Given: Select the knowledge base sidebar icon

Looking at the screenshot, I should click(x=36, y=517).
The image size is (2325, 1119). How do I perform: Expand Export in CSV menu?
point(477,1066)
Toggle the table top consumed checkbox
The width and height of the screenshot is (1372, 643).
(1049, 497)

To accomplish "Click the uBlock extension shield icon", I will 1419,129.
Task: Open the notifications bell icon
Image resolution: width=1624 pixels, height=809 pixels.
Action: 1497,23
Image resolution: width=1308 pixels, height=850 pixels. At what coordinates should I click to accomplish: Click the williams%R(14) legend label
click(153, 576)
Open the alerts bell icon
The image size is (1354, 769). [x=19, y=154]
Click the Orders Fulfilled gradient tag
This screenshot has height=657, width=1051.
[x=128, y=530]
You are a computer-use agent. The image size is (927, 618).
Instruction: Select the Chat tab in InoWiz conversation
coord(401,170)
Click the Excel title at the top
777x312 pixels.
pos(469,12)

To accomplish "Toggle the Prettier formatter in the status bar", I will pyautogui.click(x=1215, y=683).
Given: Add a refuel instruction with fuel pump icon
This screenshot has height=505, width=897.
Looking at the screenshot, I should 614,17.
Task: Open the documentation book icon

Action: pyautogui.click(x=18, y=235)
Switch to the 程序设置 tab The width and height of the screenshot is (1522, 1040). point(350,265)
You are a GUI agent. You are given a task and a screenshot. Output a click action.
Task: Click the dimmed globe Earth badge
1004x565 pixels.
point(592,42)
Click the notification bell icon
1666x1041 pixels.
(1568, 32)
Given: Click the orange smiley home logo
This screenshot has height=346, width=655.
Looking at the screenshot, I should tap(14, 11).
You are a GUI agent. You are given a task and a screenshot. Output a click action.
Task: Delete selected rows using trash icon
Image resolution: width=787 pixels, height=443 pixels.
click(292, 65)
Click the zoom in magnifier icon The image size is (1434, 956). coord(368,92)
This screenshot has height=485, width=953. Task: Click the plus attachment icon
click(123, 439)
▬▬▬
» **WHAT TO PRODUCE**
In the records above, find the line with "Given: Add a"; write out exactly that line and each one after it, stopping after the line with "Click the notification bell icon".

» **SOLUTION TO THIS EXERCISE**
Given: Add a refuel instruction with fuel pump icon
This screenshot has height=505, width=897.
Looking at the screenshot, I should 614,17.
Task: Open the documentation book icon

Action: pyautogui.click(x=18, y=235)
Switch to the 程序设置 tab The width and height of the screenshot is (1522, 1040). point(350,265)
You are a GUI agent. You are given a task and a screenshot. Output a click action.
Task: Click the dimmed globe Earth badge
1004x565 pixels.
point(592,42)
Click the notification bell icon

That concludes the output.